- [Data for processing]:
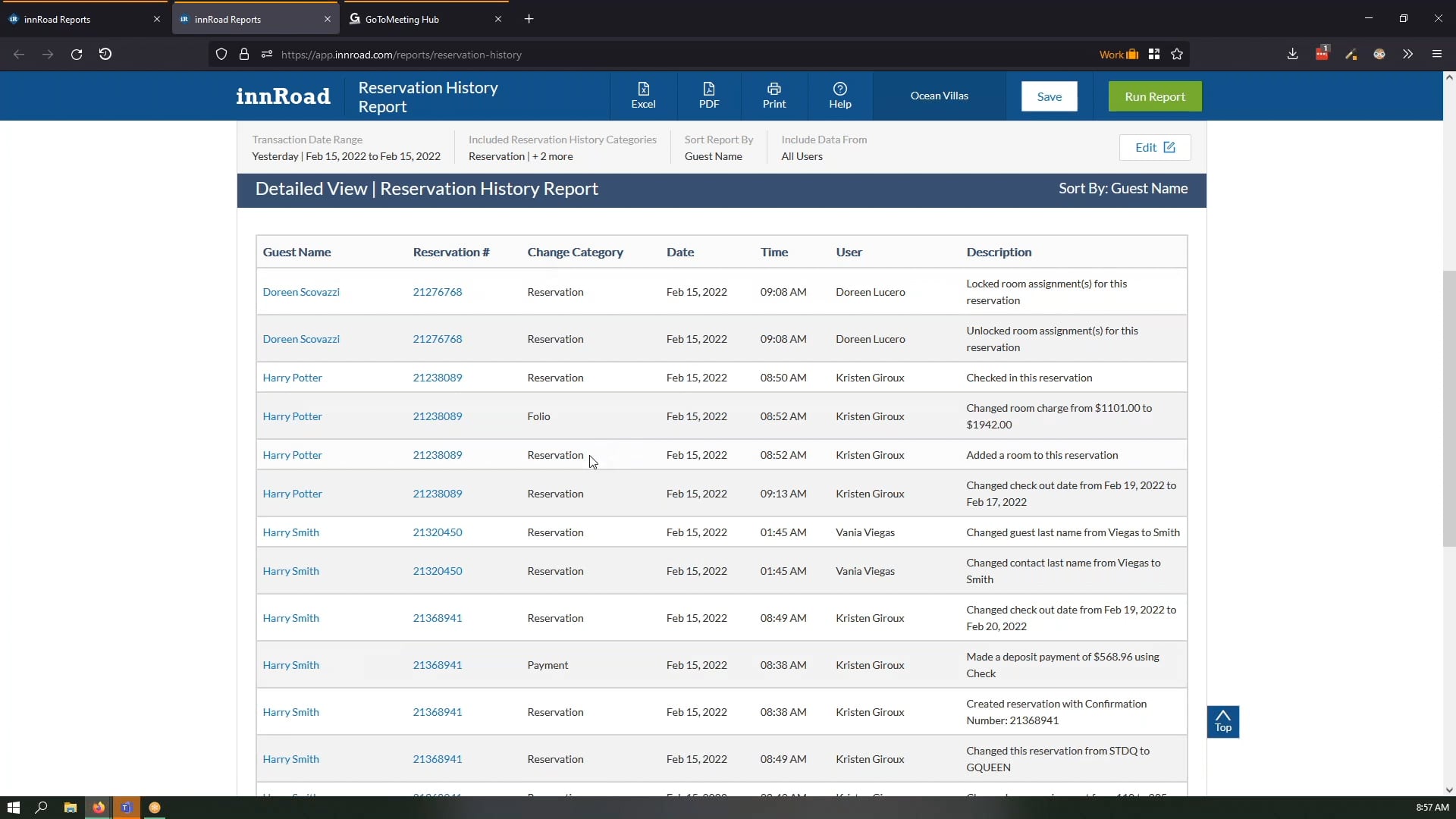
Task: Bookmark this page using the star icon
Action: (1177, 54)
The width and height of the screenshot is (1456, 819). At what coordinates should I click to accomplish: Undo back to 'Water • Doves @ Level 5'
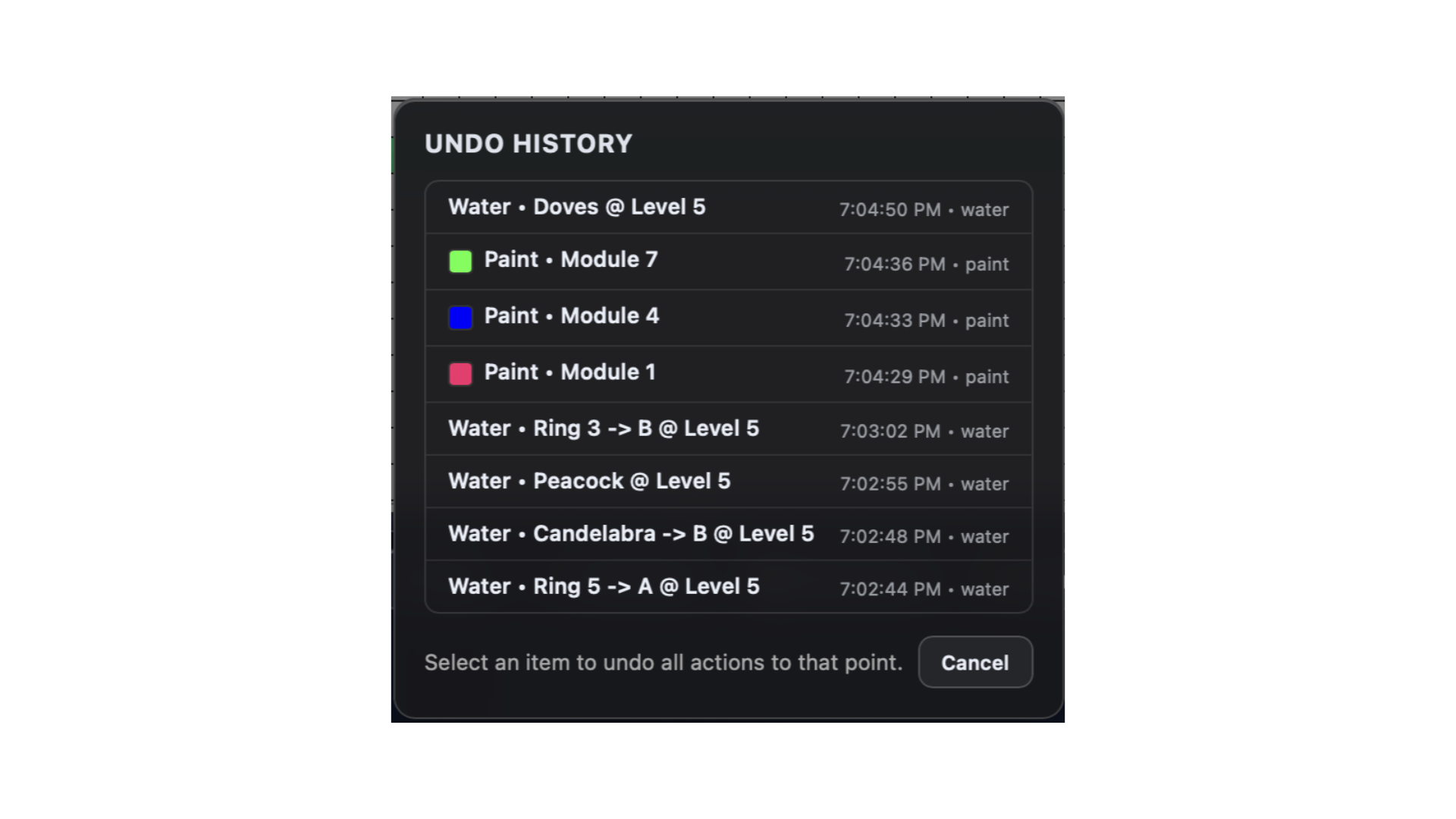click(576, 207)
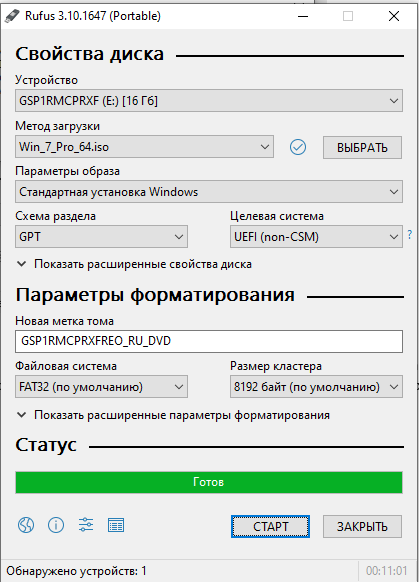Open language selection globe icon
This screenshot has height=582, width=419.
click(26, 525)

- [Written instruction]:
Extract every line of the data from the line containing "The width and" through the end, both included, and reproduce them verbatim, omitting the pictures.

- [The solution]:
The width and height of the screenshot is (1456, 819). At what coordinates should I click to accomplish: Undo back to 'Water • Doves @ Level 5'
click(576, 207)
Open language selection globe icon
This screenshot has height=582, width=419.
click(26, 525)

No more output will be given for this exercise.